Entering edit mode
15 months ago
synat.keam
▴
100
Dear Fellow,
I created three seurat object and attempted to merge them using the following codes
NML_I<- CreateAssayObject(counts= NML_I, project= "NML_I", min.cells = 3, min.features = 200)
NML_II<- CreateAssayObject(counts= NML_II, project= "NML_II", min.cells = 3, min.features = 200)
NML_III<- CreateAssayObject(counts= NML_III, project= "NML_III", min.cells = 3, min.features = 200)
1. Once I tried to view the metadata using the following command
View(NML_I@meta.data)
I got error saying
Error in is.data.frame(x) :
no slot of name "meta.data" for this object of class "Assay"
It worked in someone's video tutorial on youtube, but not work in my practice.
2. Once I attempted to merge the three objects, I got the following errors
MergedNML <- merge(NML_I, y = c(NML_II, NML_III),
add.cell.ids = ls()[1:3],
project = 'MergedNML')
Warning: The following arguments are not used: project
Error in fixupDN.if.valid(value, x@Dim) :
length of Dimnames[[2]] (1) is not equal to Dim[2] (3669)
I tried another code
MergedNML <- merge(NML_I, y = list(NML_II, NML_III),
add.cell.ids = ("1", "2", "3"),
project = 'MergedNML')
I still get error
Warning: The following arguments are not used: project
Error in fixupDN.if.valid(value, x@Dim) :
length of Dimnames[[2]] (1) is not equal to Dim[2] (3669)

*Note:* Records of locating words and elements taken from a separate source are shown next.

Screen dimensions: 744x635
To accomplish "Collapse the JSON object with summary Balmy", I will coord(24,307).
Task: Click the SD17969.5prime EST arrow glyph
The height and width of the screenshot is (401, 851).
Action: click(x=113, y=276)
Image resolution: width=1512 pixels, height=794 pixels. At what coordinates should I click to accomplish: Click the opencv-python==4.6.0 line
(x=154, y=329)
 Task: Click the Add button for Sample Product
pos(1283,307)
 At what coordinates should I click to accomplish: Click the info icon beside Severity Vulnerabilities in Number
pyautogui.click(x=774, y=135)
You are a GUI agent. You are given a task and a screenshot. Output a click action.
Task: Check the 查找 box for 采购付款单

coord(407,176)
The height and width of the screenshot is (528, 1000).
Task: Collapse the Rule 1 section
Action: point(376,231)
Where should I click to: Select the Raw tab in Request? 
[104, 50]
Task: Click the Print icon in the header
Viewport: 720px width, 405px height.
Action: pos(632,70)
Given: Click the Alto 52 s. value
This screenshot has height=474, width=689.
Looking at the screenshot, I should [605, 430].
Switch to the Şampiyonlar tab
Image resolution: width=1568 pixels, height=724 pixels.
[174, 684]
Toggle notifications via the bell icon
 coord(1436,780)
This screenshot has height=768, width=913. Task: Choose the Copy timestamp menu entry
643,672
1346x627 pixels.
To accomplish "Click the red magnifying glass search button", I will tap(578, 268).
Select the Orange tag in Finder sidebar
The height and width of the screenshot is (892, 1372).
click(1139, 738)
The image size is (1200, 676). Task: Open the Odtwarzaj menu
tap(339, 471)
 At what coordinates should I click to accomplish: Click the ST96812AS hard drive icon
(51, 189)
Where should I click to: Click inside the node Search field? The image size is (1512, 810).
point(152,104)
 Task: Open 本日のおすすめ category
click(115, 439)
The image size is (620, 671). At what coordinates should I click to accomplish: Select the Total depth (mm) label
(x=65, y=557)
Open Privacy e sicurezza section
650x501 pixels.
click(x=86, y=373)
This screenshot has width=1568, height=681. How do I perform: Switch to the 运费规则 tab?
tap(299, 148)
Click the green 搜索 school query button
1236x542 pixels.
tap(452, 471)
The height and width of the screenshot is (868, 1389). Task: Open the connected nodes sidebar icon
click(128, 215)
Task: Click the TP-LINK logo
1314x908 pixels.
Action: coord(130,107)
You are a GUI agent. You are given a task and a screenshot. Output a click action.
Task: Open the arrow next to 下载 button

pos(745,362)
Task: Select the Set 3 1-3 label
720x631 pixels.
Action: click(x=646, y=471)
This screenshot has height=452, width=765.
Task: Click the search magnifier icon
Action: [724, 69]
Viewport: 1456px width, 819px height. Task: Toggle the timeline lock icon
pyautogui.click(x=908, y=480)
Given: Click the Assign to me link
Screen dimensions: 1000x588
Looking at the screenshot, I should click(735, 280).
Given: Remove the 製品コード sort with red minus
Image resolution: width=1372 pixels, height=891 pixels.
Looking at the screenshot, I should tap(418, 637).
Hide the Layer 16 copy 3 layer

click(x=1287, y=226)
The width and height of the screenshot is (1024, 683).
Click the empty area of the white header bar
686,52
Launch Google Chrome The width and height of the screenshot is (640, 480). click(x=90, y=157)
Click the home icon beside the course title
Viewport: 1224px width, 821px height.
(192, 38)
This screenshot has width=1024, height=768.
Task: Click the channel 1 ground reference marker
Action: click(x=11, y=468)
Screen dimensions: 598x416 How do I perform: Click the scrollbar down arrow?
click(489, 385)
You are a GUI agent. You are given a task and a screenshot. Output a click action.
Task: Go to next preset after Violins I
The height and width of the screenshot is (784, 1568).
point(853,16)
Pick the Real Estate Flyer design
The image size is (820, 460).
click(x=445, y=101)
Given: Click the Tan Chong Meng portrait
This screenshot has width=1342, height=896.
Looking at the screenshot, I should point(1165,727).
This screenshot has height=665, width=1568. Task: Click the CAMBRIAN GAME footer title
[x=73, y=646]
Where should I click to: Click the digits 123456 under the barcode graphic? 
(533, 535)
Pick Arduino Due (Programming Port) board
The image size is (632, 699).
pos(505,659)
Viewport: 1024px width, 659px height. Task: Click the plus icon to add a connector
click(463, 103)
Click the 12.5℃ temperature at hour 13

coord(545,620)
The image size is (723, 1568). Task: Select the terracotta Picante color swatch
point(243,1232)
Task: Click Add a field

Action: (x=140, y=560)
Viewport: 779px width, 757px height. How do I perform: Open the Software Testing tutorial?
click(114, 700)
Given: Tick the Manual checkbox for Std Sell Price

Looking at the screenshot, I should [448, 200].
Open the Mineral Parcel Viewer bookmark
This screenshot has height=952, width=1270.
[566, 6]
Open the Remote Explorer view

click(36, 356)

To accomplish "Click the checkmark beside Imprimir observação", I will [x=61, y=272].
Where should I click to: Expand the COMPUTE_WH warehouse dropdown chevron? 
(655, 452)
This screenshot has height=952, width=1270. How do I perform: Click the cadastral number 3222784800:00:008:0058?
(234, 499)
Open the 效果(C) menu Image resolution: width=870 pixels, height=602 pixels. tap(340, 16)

Understand I should ask in seurat forum, but I believe some experts here may have some thought of why I got error. appreciate all your help.
Regards,
Synat
Please use the formatting bar (especially the
code
option) to present your post better. You can use backticks for inline code (`text` becomestext
), or select a chunk of text and use the highlighted button to format it as a code block. If your code has long lines with a single command, break those lines into multiple lines with proper escape sequences so they're easier to read and still run when copy-pasted. I've done it for you this time.You used the quote option (the button with the double quotes symbol on it). That option is for quoting a source verbatim, not formatting code as used with/in a program.